-- BEGIN TEXT SEGMENT --
Activity Loops in Gamification

Many moons ago, I wrote a piece on Feedback Loops a system used in games to help balance or unbalance a system. Whilst I was designing the boards for my gamification inspiration cards I started playing around with the idea of activity loops. These are essentially the same idea as feedback loops, but rather than balancing or unbalancing a system, they are used to encourage a user along a desired path of activity. They do not make it easier or harder to achieve my goal, they encourage the user  to achieve a goal.

The user performs an action or undertakes an activity successfully and something happens in the system. This may be a direct reward, an unlock a change in the way the system behaves for them – anything that has a positive impact.

Activity Loops Example Activity Loops in Gamification
Activity Loops Example

The above example shows the basic activity loop required in a review site that unlocks new features based on activity. Initially the user is only allowed to rate reviews. After they have reached a certain level, access to commenting is opened for them. In this example, this would eventually unlock the ability to write their own reviews, the ultimate goal of the site.

The user journey would look a bit like this.

User Journey Example Activity Loops in Gamification
User Journey Example

I can feel the pent up feelings of many people now who are about to scream the words Operant Conditioning at me. For those who don’t know, this was a form of behaviour modification that was made famous by BF Skinner. He conducted experiments that rewarded or punished animals for types of behaviour.  Pull a lever, get a reward.  Pull a lever, maybe get a reward. Push the wrong button, get a shock. This was called reinforcement.

One of the big arguments we have in gamification is that it is just a new and shiny form of operant conditioning.  For the most part, this does seem to be true. Click like, get a point. Click like 10 times, get a badge etc. A big issue here is the lack of any kind of skill or effort needed to get the reward.
-- END TEXT SEGMENT --
-- BEGIN DATASET --
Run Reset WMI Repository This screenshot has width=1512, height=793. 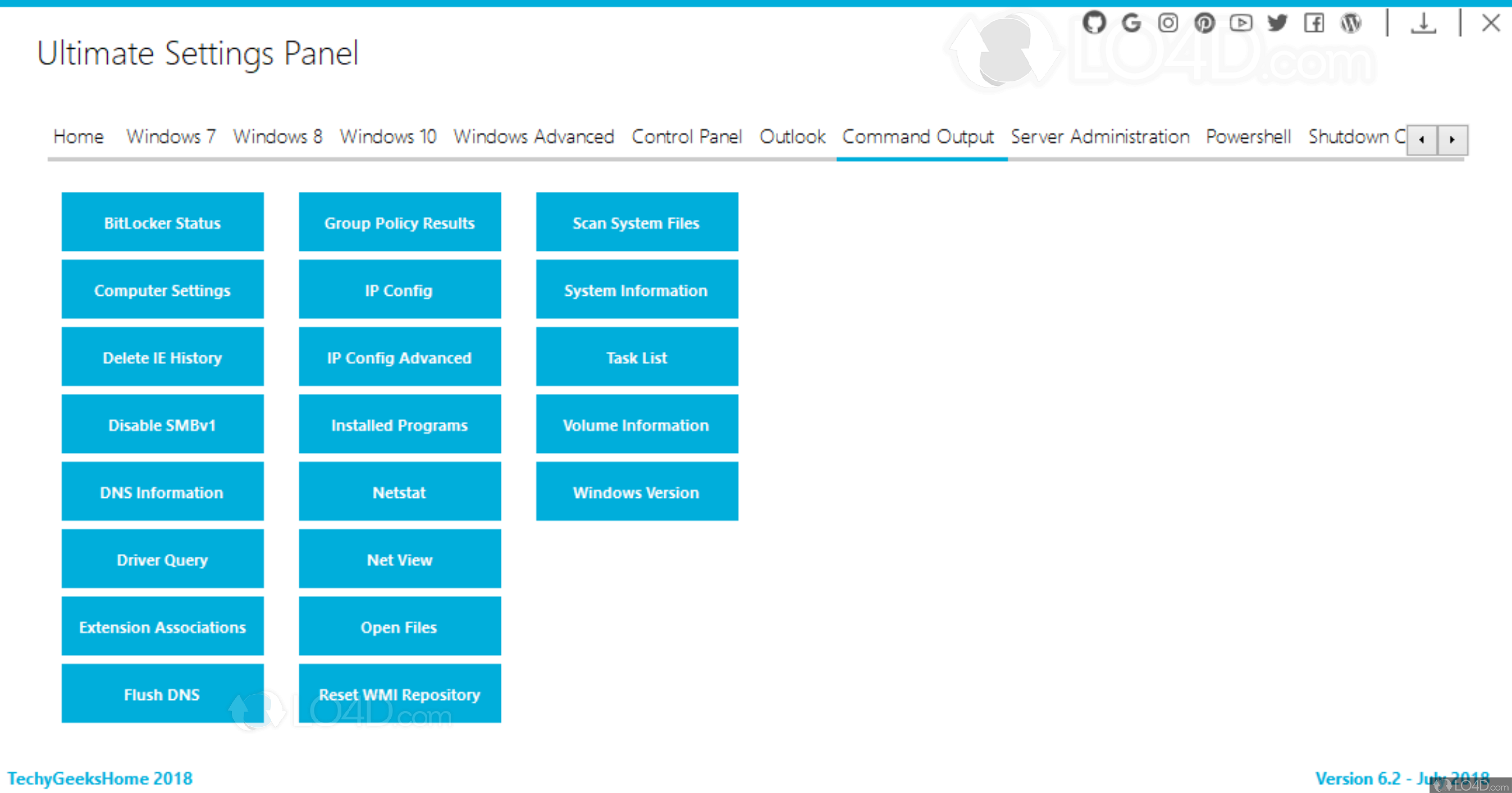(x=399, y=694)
-- END DATASET --
-- BEGIN DATASET --
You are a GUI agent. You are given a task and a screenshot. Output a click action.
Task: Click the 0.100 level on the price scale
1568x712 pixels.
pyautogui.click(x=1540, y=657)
-- END DATASET --
-- BEGIN DATASET --
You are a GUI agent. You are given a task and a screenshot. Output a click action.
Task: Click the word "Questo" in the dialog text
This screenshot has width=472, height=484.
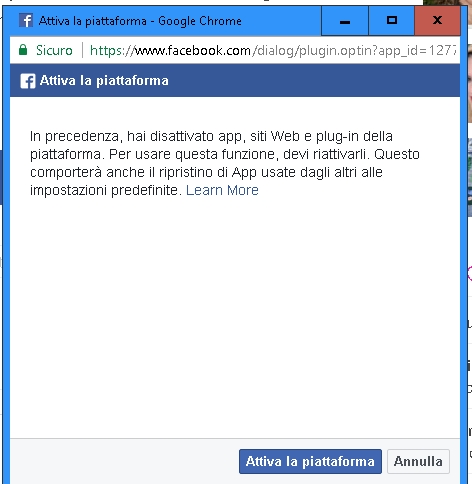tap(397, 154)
-- END DATASET --
* REQUEST *
Pick up the article on activity loops in gamification after its last sentence and keep writing in the same voice. The items have nothing to do with the article on activity loops.

* OUTPUT *
One of the things that I am trying to show with this activity loop example is the idea of earning the reward of access to new features. Rating reviews or products is not difficult to do, however it introduces the user to the idea that if they want to do more, they can if they are willing to put the work in. Once you get to adding comments, as long as those comments are reviewed by others for quality, the user will have to work hard to earn the next level access.  Once they are at the point where they can add their own reviews, they still have to work hard as they know others will now be rating and commenting on their work.  However, with this comes a sense of achievement, status and more.

[inlinetweet prefix=”” tweeter=”daverage” suffix=”#gamification”]If someone has to earn something, it will be more important to them[/inlinetweet]. Just giving people stuff for activity that requires no level of skill or personal investment is meaningless. Make them work for it and they will value it a great deal more.

Activity loops help drive the user through a journey, but they do not force them. In the end, they have to desire the end goal of the journey to put the effort in to get there. Gamification may just remove some of the friction from the journey.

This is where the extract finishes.